1、確定參數：實驗室質控部門一般會告知能力驗證樣品基本信息。我們實驗是參數是單核增生李斯特。

2、確定檢測方法：GB 4789.30定性檢驗。

3、確認實驗方案：把所涉及的試劑進行排查，查詢是否缺某種試劑；整個實驗流程按思路整理下來，便于實驗操作時記錄每天實驗完成情況及結果。

4、配置所需培養基：無菌水、FB1、FB2、PALCAM、單增顯色板、TSA-YE等。

1、閱讀說明書，水化凍干粉（如下圖）

注意事項：多多少少做了好幾次能力驗證，這里水化時建議提前準備無菌三角瓶或者無菌袋，分四次水化安培瓶，每次5mL。最后水化共計40mL混勻備用。

開取西林瓶時，注意盲樣狀態是否完好，若是灑落，記得拍照留下證據。

2、實驗步驟

2.1吸取25ml水化的樣品加入225mL的FB1培養基中，30℃培養24h。

注意事項：在這里，我們可以先分別分離菌落在PALCAM、單增顯色板上， 36℃培養24-48h.看是否有雜菌或者是否無菌生長，給后面實驗提供信息（如下圖左），同時需要帶上單核增生李斯特標準菌株ATCC19115（如下圖右），以及單增系列的輔助標準菌株（見后面）。

這里我們的實驗結果：一個平板無菌生長；一個平板菌落典型藍紫色，類似標準菌株。

2.2 從FB1培養基吸取0.1mL加入LB2培養基中，30℃培養24h。

2.3 從FB2培養基中挑取一環分離在PALCAM、單增顯色板上，培養36℃24-48h，對比之前未選擇性增菌的PALCAM、單增顯色板。

注意事項：一般定性檢測會加干擾菌，經過FB1 FB2的選擇性增菌，既增加了單增的目標菌，又抑制了雜菌，所以這一步很重要。
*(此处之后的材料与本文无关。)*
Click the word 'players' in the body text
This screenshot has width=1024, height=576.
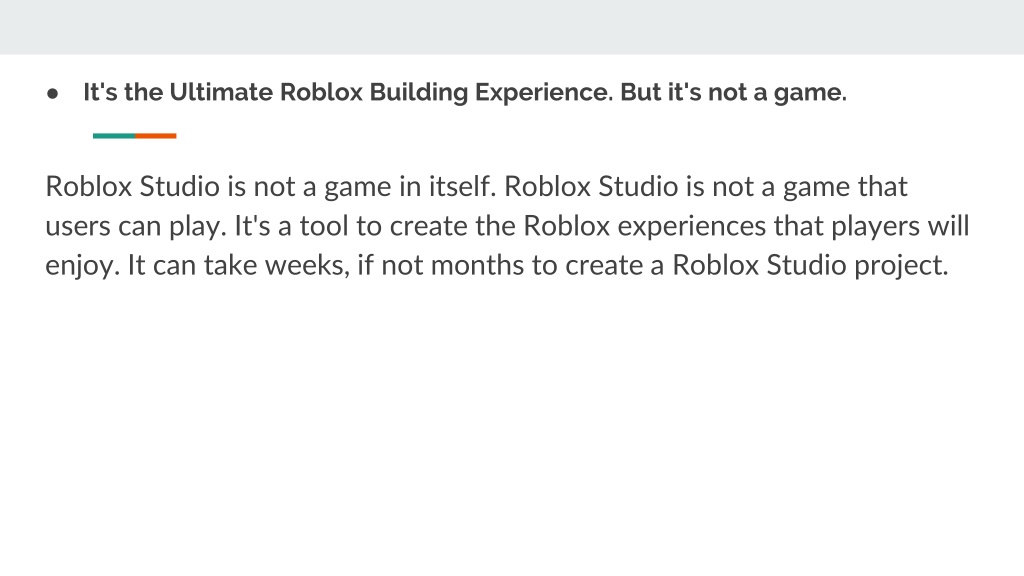871,227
經過選擇性增菌后實驗結果：一個平板淡黃色、圓形、光滑、濕潤；一個平板菌落典型藍紫色，類似標準菌株.

2.4 初篩

自選擇性瓊脂平板上分別挑取3個~5個典型或可疑菌落,分別接種木糖、鼠李糖 發酵管,于36 ℃±1 ℃培養24h±2h,同時在 TSA-YE平板上劃線,于36℃±1℃培養18h~24h,然后選擇木糖陰性、鼠李糖陽性的純培養物繼續進行鑒定。

挑取一單獨菌落分別接種木糖與鼠李糖，如下圖：

注意事項：以上圖片為單增標準菌株以及各種輔助標準菌株的木糖、鼠李糖實驗結果。然后選擇木 糖陰性、鼠李糖陽性的純培養物繼續進行鑒定。

2.5 鑒定

2.5.1 用上述的平板進行生化鑒定實驗，按照試劑條說明書進行和標準菌株對比如下：

2.5.2 染色鏡檢：革蘭氏陽性短桿菌，如下圖：

注意事項：右圖是左圖藍色區域的放大。

2.5.3 動力試驗挑取純培養的單個可疑菌落穿刺半固體SIM 動力培養基,于25 ℃~30 ℃培養 48h,李斯特氏菌有動力,在半固體或 SIM 培養基上方呈傘狀生長,如傘狀生長不明顯,可繼續培養 5d,再觀察結果。 

2.5.4 生化鑒定:挑取純培養的單個可疑菌落,進行過氧化氫酶試驗,過氧化氫酶陽性反應的菌落繼續 進行糖發酵試驗和 MR-VP試驗。過氧化氫酶試驗：陽性，如下圖：

注意事項：A是空白，B、C是陽性反應。

2.5.5 溶血試驗：

單增李斯特氏菌在刺種點周圍產生狹小的透明溶血環；斯氏李斯特氏菌在刺種點周圍產生狹小的透明溶血環；英諾克李斯特氏菌無溶血環；伊氏李斯特氏菌產生大的透明溶血環。

如下圖：

注意事項：單核增生李斯特氏菌在靠近金黃色葡萄球菌的接種端溶血增強；斯氏李斯特氏菌的溶血也增強；伊氏李斯特氏菌在靠近馬紅球菌的接種端溶血增強。

2.6 結果與報告 綜合以上生化試驗和溶血試驗的結果,報告40mL樣品中檢出或未檢出單核細胞增生李斯特氏菌。